Heterogeneous addiction to TGFβ signalling in life threatening cSCC’s arising in RDEB patients


Session type:


Jasbani Dayal1,Andrew South2,Julio Salas-Alanis3,John McGrath4,Irene Leigh5,Karen Blyth6,Susan Mason6,Jemima Mellerio7,Christina Gruber8,Gareth Inman6
1Ninewells Hospital Medical School,2Thomas Jefferson University,3Universidad de Monterrey,4King's College London,5Queen Mary University of London,6The Beatson Institute for Cancer Research,7St John's Institute of Dermatology,8Paracelsus Medical University Salzburg



Recessive dystrophic epidermolysis bullosa (RDEB) is a hereditary skin fragility disorder characterised by sever blistering and chronic wounding. RDEB patients frequently develop invasive cutaneous squamous cell carcinomas (cSCC) that rapidly metastasise resulting in a high mortality rate of ~90% by the age of 55. Transforming Growth Factor β (TGFβ) signalling is elevated in RDEB cSCC but its role in RDEB tumourigenesis is still not understood. Here we test the response to inhibiting TGFβ signalling in RDEB cSCC and assess its use as a potential therapeutic strategy for these patients.
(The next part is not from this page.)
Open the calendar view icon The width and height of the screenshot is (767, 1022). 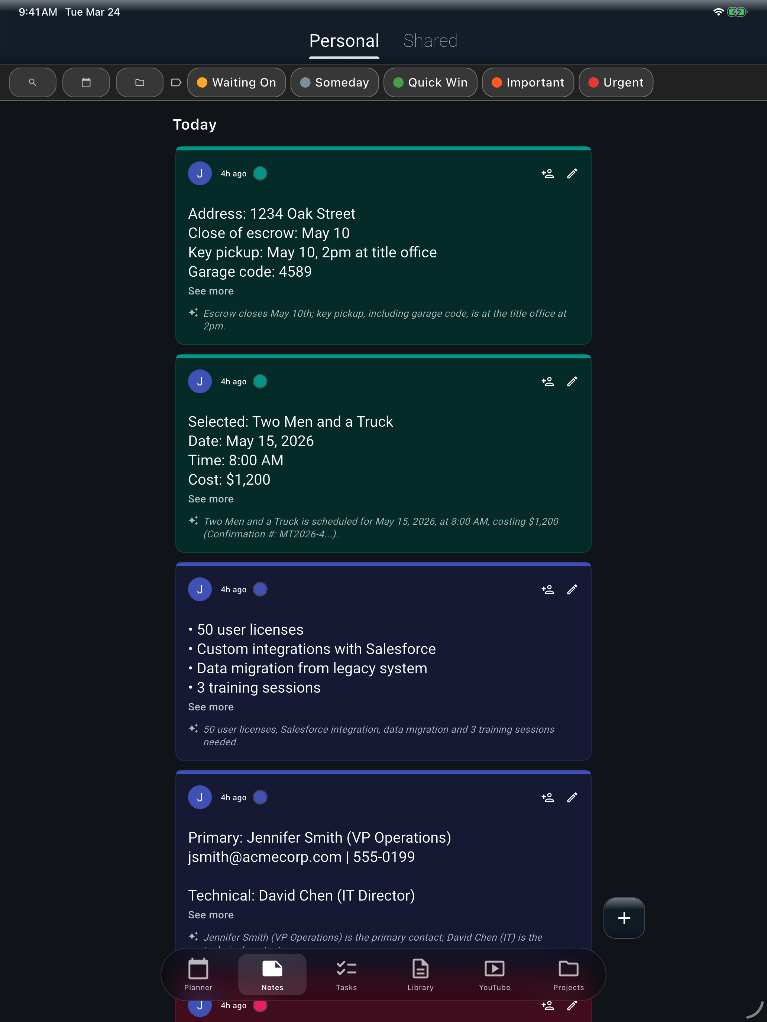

Primary keratinocytes were isolated from RDEB cSCC patient material. The TGFβ type 1 receptor (TGFBR1) kinase inhibitor, SB-431542 , and TGFBR1 knockdown was used to test the effects of inhibiting endogenous TGFβ signalling on proliferation, clonogenicity, migration and invasion of RDEB cSCC keratinocytes (RDEB cSCCK) in vitro. Effects in-vivo were assayed in subcutaneous xenografts.


Proliferation, clonogenic potential, migration and invasion of 50% of RDEB cSCCK’s (n=3/6) was inhibited upon inhibition of endogenous TGFβ signalling. However, inhibition of TGFBR1 activity could also promote proliferation and clonogenicity of RDEB cSCCK’s (n=1/6) whilst having no effect on others (n=2/6). In-vivo experiments confirmed our in-vitro findings where overall survival of SCID mice subcutaneously injected with TGFBR1 addicted cells that were inhibited in in-vitro assays was significantly enhanced following pre-treatment with SB-431542 compared to vehicle control. Similarly, SCID mice injected with cells promoted by SB-431542 in in-vitro assays tended to reach clinical endpoint earlier when pre-treated with SB-431542 compared to vehicle control.


Inhibiting TGFBR1 signalling has potential therapeutic benefits for only a subset of RDEB cSCC patients and any clinical use of TGFBR1 inhibitors should proceed with caution due to possible tumour promoting effects of TGFβ in a subset of these patients.